(Item position lines)
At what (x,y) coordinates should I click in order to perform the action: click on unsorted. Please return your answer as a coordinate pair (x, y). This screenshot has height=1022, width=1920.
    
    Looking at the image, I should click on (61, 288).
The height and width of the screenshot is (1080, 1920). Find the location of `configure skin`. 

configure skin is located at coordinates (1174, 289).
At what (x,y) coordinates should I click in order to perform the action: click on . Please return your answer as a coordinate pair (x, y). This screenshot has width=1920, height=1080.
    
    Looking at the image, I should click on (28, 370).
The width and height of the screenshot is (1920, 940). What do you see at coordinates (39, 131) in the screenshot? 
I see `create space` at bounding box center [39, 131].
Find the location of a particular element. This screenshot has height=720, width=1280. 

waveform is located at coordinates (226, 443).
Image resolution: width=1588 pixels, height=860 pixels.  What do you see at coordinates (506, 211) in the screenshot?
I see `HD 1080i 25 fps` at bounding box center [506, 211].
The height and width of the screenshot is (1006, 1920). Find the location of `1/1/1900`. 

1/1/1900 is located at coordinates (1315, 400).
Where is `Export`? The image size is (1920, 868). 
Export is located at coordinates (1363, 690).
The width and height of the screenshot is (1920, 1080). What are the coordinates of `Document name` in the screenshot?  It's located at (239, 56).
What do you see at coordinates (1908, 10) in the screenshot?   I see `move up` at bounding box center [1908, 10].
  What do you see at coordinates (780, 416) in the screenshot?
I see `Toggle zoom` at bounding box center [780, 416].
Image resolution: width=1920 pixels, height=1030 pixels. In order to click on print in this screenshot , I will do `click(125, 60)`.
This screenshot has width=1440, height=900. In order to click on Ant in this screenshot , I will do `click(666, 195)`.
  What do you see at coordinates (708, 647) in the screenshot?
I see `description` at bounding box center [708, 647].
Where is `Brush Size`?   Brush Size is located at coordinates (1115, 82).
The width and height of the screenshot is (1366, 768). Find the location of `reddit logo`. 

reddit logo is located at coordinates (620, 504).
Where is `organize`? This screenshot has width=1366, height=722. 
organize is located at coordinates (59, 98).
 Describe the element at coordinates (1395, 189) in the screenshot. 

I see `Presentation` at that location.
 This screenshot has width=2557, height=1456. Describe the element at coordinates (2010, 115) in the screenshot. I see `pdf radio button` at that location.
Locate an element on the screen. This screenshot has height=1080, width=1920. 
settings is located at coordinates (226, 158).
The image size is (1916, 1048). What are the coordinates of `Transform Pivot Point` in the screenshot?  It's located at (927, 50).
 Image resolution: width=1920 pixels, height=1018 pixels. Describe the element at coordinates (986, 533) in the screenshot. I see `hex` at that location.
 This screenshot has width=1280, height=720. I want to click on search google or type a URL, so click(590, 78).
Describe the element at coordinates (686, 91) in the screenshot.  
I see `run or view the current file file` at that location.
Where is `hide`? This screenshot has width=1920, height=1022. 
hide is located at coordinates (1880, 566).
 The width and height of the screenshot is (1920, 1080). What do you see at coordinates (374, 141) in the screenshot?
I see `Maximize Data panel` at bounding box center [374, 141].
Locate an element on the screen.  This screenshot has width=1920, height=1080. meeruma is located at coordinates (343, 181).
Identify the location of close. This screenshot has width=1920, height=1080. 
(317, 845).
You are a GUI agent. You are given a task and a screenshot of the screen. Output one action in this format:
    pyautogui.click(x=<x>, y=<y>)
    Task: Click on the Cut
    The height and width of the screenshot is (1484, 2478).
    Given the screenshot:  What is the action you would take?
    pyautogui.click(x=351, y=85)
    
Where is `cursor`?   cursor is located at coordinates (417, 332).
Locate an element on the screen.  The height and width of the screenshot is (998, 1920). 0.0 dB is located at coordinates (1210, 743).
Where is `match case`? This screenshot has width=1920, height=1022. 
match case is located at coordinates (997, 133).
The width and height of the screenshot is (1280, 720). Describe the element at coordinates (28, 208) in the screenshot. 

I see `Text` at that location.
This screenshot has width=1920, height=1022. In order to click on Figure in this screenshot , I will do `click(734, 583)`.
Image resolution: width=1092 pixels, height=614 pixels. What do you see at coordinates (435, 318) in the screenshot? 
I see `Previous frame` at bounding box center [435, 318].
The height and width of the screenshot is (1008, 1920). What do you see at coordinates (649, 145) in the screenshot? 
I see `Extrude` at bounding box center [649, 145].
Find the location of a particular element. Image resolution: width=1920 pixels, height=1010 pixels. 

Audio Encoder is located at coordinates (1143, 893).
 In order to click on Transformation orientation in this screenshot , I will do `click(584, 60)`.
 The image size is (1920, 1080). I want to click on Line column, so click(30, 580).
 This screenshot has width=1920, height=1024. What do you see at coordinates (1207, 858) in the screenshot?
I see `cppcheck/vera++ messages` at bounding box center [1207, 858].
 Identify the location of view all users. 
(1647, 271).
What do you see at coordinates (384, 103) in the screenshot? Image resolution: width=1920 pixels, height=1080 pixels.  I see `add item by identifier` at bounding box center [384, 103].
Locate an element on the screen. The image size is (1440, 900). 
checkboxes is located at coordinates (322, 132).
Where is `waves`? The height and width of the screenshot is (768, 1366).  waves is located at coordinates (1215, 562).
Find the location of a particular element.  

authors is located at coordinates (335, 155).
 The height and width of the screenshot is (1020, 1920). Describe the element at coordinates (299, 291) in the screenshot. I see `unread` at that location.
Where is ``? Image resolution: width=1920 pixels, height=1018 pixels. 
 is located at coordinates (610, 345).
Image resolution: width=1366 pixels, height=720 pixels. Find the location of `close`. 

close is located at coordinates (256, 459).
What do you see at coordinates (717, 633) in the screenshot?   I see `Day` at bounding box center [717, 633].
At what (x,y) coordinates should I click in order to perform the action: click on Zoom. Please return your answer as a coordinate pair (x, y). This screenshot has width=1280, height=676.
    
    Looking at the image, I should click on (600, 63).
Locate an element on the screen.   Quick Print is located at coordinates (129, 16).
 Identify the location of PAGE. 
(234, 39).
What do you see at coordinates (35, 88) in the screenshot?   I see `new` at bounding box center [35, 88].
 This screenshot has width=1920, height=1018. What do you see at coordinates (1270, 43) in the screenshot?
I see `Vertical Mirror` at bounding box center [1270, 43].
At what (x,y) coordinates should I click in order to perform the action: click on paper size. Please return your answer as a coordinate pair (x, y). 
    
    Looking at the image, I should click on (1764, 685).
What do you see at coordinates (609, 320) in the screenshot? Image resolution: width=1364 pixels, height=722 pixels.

### GIVEN TASK
Turn all the lines above into a JSON list of strings, one string per line, leaving out blank lines.

### RESULT OF THE TASK
[
  "At what (x,y) coordinates should I click in order to perform the action: click on unsorted. Please return your answer as a coordinate pair (x, y). This screenshot has height=1022, width=1920.",
  "    Looking at the image, I should click on (61, 288).",
  "The height and width of the screenshot is (1080, 1920). Find the location of `configure skin`. ",
  "configure skin is located at coordinates (1174, 289).",
  "At what (x,y) coordinates should I click in order to perform the action: click on . Please return your answer as a coordinate pair (x, y). This screenshot has width=1920, height=1080.",
  "    Looking at the image, I should click on (28, 370).",
  "The width and height of the screenshot is (1920, 940). What do you see at coordinates (39, 131) in the screenshot? ",
  "I see `create space` at bounding box center [39, 131].",
  "Find the location of a particular element. This screenshot has height=720, width=1280. ",
  "waveform is located at coordinates (226, 443).",
  "Image resolution: width=1588 pixels, height=860 pixels.  What do you see at coordinates (506, 211) in the screenshot?",
  "I see `HD 1080i 25 fps` at bounding box center [506, 211].",
  "The height and width of the screenshot is (1006, 1920). Find the location of `1/1/1900`. ",
  "1/1/1900 is located at coordinates (1315, 400).",
  "Where is `Export`? The image size is (1920, 868). ",
  "Export is located at coordinates (1363, 690).",
  "The width and height of the screenshot is (1920, 1080). What are the coordinates of `Document name` in the screenshot?  It's located at (239, 56).",
  "What do you see at coordinates (1908, 10) in the screenshot?   I see `move up` at bounding box center [1908, 10].",
  "  What do you see at coordinates (780, 416) in the screenshot?",
  "I see `Toggle zoom` at bounding box center [780, 416].",
  "Image resolution: width=1920 pixels, height=1030 pixels. In order to click on print in this screenshot , I will do `click(125, 60)`.",
  "This screenshot has width=1440, height=900. In order to click on Ant in this screenshot , I will do `click(666, 195)`.",
  "  What do you see at coordinates (708, 647) in the screenshot?",
  "I see `description` at bounding box center [708, 647].",
  "Where is `Brush Size`?   Brush Size is located at coordinates (1115, 82).",
  "The width and height of the screenshot is (1366, 768). Find the location of `reddit logo`. ",
  "reddit logo is located at coordinates (620, 504).",
  "Where is `organize`? This screenshot has width=1366, height=722. ",
  "organize is located at coordinates (59, 98).",
  " Describe the element at coordinates (1395, 189) in the screenshot. ",
  "I see `Presentation` at that location.",
  " This screenshot has width=2557, height=1456. Describe the element at coordinates (2010, 115) in the screenshot. I see `pdf radio button` at that location.",
  "Locate an element on the screen. This screenshot has height=1080, width=1920. ",
  "settings is located at coordinates (226, 158).",
  "The image size is (1916, 1048). What are the coordinates of `Transform Pivot Point` in the screenshot?  It's located at (927, 50).",
  " Image resolution: width=1920 pixels, height=1018 pixels. Describe the element at coordinates (986, 533) in the screenshot. I see `hex` at that location.",
  " This screenshot has width=1280, height=720. I want to click on search google or type a URL, so click(590, 78).",
  "Describe the element at coordinates (686, 91) in the screenshot.  ",
  "I see `run or view the current file file` at that location.",
  "Where is `hide`? This screenshot has width=1920, height=1022. ",
  "hide is located at coordinates (1880, 566).",
  " The width and height of the screenshot is (1920, 1080). What do you see at coordinates (374, 141) in the screenshot?",
  "I see `Maximize Data panel` at bounding box center [374, 141].",
  "Locate an element on the screen.  This screenshot has width=1920, height=1080. meeruma is located at coordinates (343, 181).",
  "Identify the location of close. This screenshot has width=1920, height=1080. ",
  "(317, 845).",
  "You are a GUI agent. You are given a task and a screenshot of the screen. Output one action in this format:",
  "    pyautogui.click(x=<x>, y=<y>)",
  "    Task: Click on the Cut",
  "    The height and width of the screenshot is (1484, 2478).",
  "    Given the screenshot:  What is the action you would take?",
  "    pyautogui.click(x=351, y=85)",
  "Where is `cursor`?   cursor is located at coordinates (417, 332).",
  "Locate an element on the screen.  The height and width of the screenshot is (998, 1920). 0.0 dB is located at coordinates (1210, 743).",
  "Where is `match case`? This screenshot has width=1920, height=1022. ",
  "match case is located at coordinates (997, 133).",
  "The width and height of the screenshot is (1280, 720). Describe the element at coordinates (28, 208) in the screenshot. ",
  "I see `Text` at that location.",
  "This screenshot has width=1920, height=1022. In order to click on Figure in this screenshot , I will do `click(734, 583)`.",
  "Image resolution: width=1092 pixels, height=614 pixels. What do you see at coordinates (435, 318) in the screenshot? ",
  "I see `Previous frame` at bounding box center [435, 318].",
  "The height and width of the screenshot is (1008, 1920). What do you see at coordinates (649, 145) in the screenshot? ",
  "I see `Extrude` at bounding box center [649, 145].",
  "Find the location of a particular element. Image resolution: width=1920 pixels, height=1010 pixels. ",
  "Audio Encoder is located at coordinates (1143, 893).",
  " In order to click on Transformation orientation in this screenshot , I will do `click(584, 60)`.",
  " The image size is (1920, 1080). I want to click on Line column, so click(30, 580).",
  " This screenshot has width=1920, height=1024. What do you see at coordinates (1207, 858) in the screenshot?",
  "I see `cppcheck/vera++ messages` at bounding box center [1207, 858].",
  " Identify the location of view all users. ",
  "(1647, 271).",
  "What do you see at coordinates (384, 103) in the screenshot? Image resolution: width=1920 pixels, height=1080 pixels.  I see `add item by identifier` at bounding box center [384, 103].",
  "Locate an element on the screen. The image size is (1440, 900). ",
  "checkboxes is located at coordinates (322, 132).",
  "Where is `waves`? The height and width of the screenshot is (768, 1366).  waves is located at coordinates (1215, 562).",
  "Find the location of a particular element.  ",
  "authors is located at coordinates (335, 155).",
  " The height and width of the screenshot is (1020, 1920). Describe the element at coordinates (299, 291) in the screenshot. I see `unread` at that location.",
  "Where is ``? Image resolution: width=1920 pixels, height=1018 pixels. ",
  " is located at coordinates (610, 345).",
  "Image resolution: width=1366 pixels, height=720 pixels. Find the location of `close`. ",
  "close is located at coordinates (256, 459).",
  "What do you see at coordinates (717, 633) in the screenshot?   I see `Day` at bounding box center [717, 633].",
  "At what (x,y) coordinates should I click in order to perform the action: click on Zoom. Please return your answer as a coordinate pair (x, y). This screenshot has width=1280, height=676.",
  "    Looking at the image, I should click on (600, 63).",
  "Locate an element on the screen.   Quick Print is located at coordinates (129, 16).",
  " Identify the location of PAGE. ",
  "(234, 39).",
  "What do you see at coordinates (35, 88) in the screenshot?   I see `new` at bounding box center [35, 88].",
  " This screenshot has width=1920, height=1018. What do you see at coordinates (1270, 43) in the screenshot?",
  "I see `Vertical Mirror` at bounding box center [1270, 43].",
  "At what (x,y) coordinates should I click in order to perform the action: click on paper size. Please return your answer as a coordinate pair (x, y). ",
  "    Looking at the image, I should click on (1764, 685).",
  "What do you see at coordinates (609, 320) in the screenshot? Image resolution: width=1364 pixels, height=722 pixels."
]